Better than your first attempt, but you are still muddled about who you are attacking, or whether you just want to justify your own limitless power. Look up "feral" and "untamed" in a dictionary and you might understand why the final sentence of your summary doesn't make any sense.

You have the basis for some good ideas, but you let yourself down by reacting first and thinking later. I think you muddle up how you feel about a particular player with the ideas they express. This is why I can only give you a C- for this piece.

Anonymous said...

Seems to me that the speech was directed mostly at the dead tree press. Blair implied that wider sources of news (on TV) had caused the dead tree press to become more extreme and vindictive. Following this trajectory, with news sources widening still further due to the internet, this might force the dead tree press to become even more vindictive.
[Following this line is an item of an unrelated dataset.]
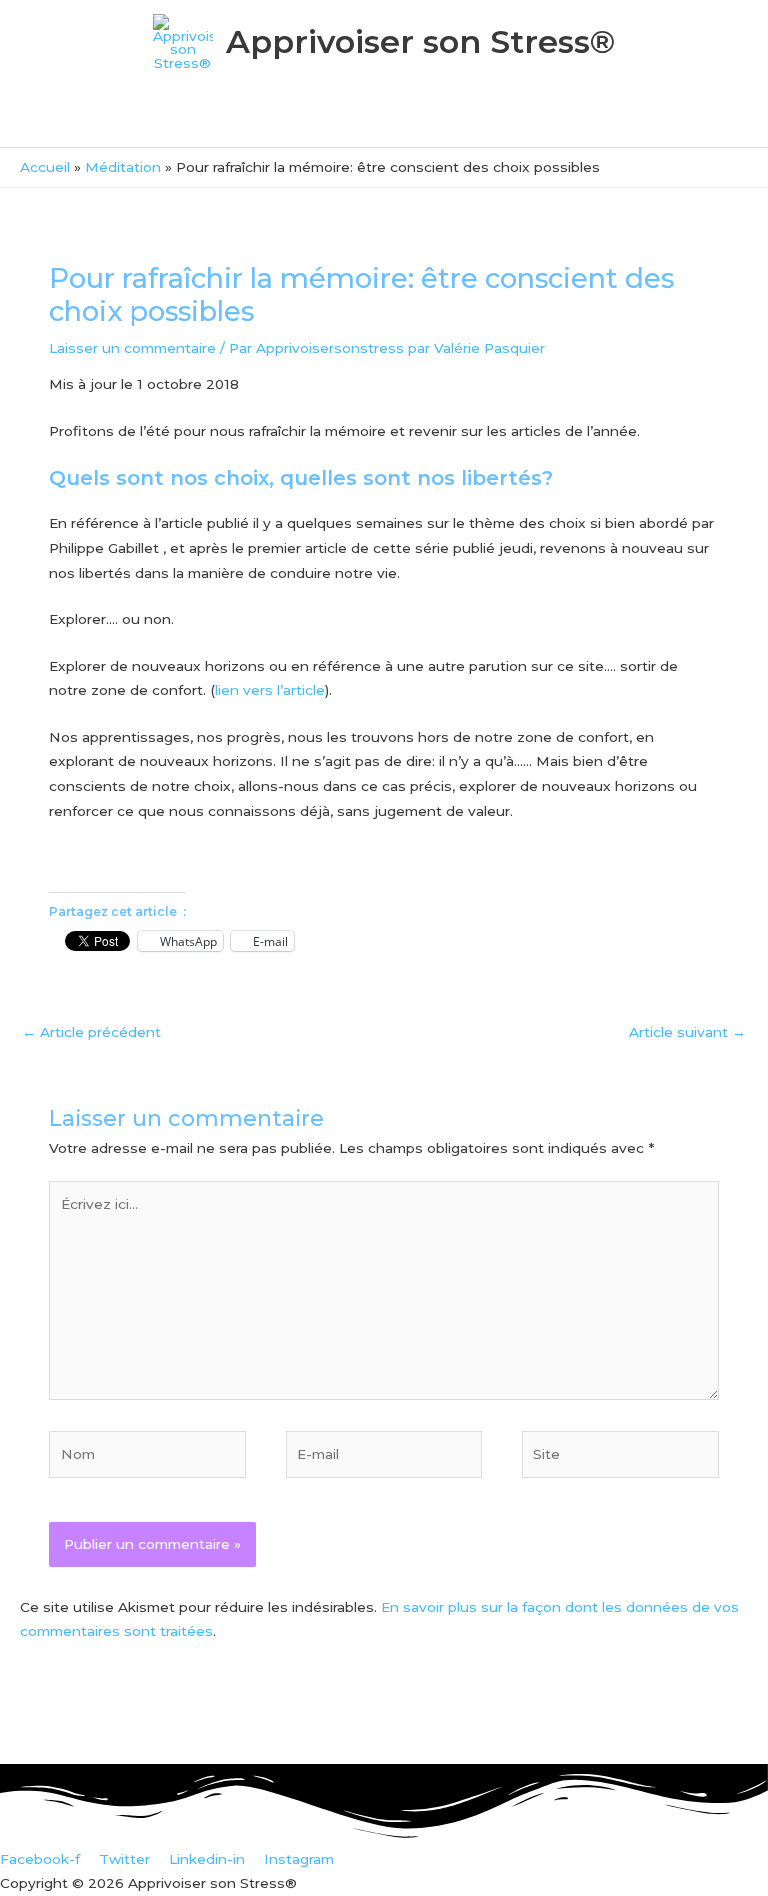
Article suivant (687, 1032)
I think all Blair was trying to do was say "Hey, you've given me a really hard time over the last few years, but could you please reset your hate counters before the new guy comes in and give him a chance". Well, that would be fair comment, if it were not for the fact that Brown is up to his neck in the same shit. It could be that Blair also knows that the Levy scandal shit is about to hit the fan, and wants to minimise the fall-out.

Anonymous said...

Scary biscuits says too many national journos just reprint what they are given, which is true but there is also a self-serving culture among political journalists to agree a common line among themselves.

It's not uncommon for political journalists from different newspapers to gather around after a government press conference (yesterday's paedo announcement being one example) and agree together what the angle of the story will be.

The reason? So none of them scoop each other and their bosses don't hang them out to dry for failing to run with the same angle as in the other papers.

These journalists are conning both their readers and their employers and helping to stifle deabte. But why should they care as long as they can keep their cushy jobs?

G Eagle said...

Vivat Guido Maximumus semper

[Guido rules, OK]

no longer anonymous said...

The problem many of us have with politicians is that most of them go into politics to make more and more laws and regulations telling us how we can and cannot live our lives. We don't want to be told who our business has to hire, what substances we can smoke and what we have to give money to. We just want to be left alone.

Anonymous said...

Journalism? in the dead tree press? Surely you jest?

The dead tree press gave up with journalism some time ago. Too expensive you see. They prefer to employ people that can be relied upon to make controversial comments about the news that everyone has already heard about on the TV. It's more cost effective you see - fewer employees creating more column inches. If you had to dig up proper stories on your own you would need to employ a lot of proper journos. Best leave that to the local papers. Alternatively you can rely on "leaks" from the government. And if you suck up to the PMs office like Rick Nobinson, you can be guaranteed a steady supply of such carefully crafted "leaks", just for you. The PMs press secretary will do your job for you! Perfect!

The government has the papers by the balls, because without the government filling their news pages with tripe and carefully crafted leaks, there wouldn't be any news for them at all - they would have less access to real news than the BBC, because they have far fewer employees working on news. Paul Dacre admitted that in a recent speech.

The owners of the dead tree press haven't the wit to realise what everyone else knows - that people only really buy the papers for the sport pages anyway. They used to sell gossip but now the celeb obsessed buy "Hello" and "OK". It will only be a matter of time before someone releases a magazine dedicated to sport that takes away the sports readership too.

Anonymous said...

I think it's time someone pointed out that Paxman stole that quote from Hugh Cudlip

Sir William Harvey (dec'd) said...

Guido, dear chap, is there any reason that Morland depicted you in your birthday suit?

Surely he's not suggesting a case of 'The Emperor's new clothes'?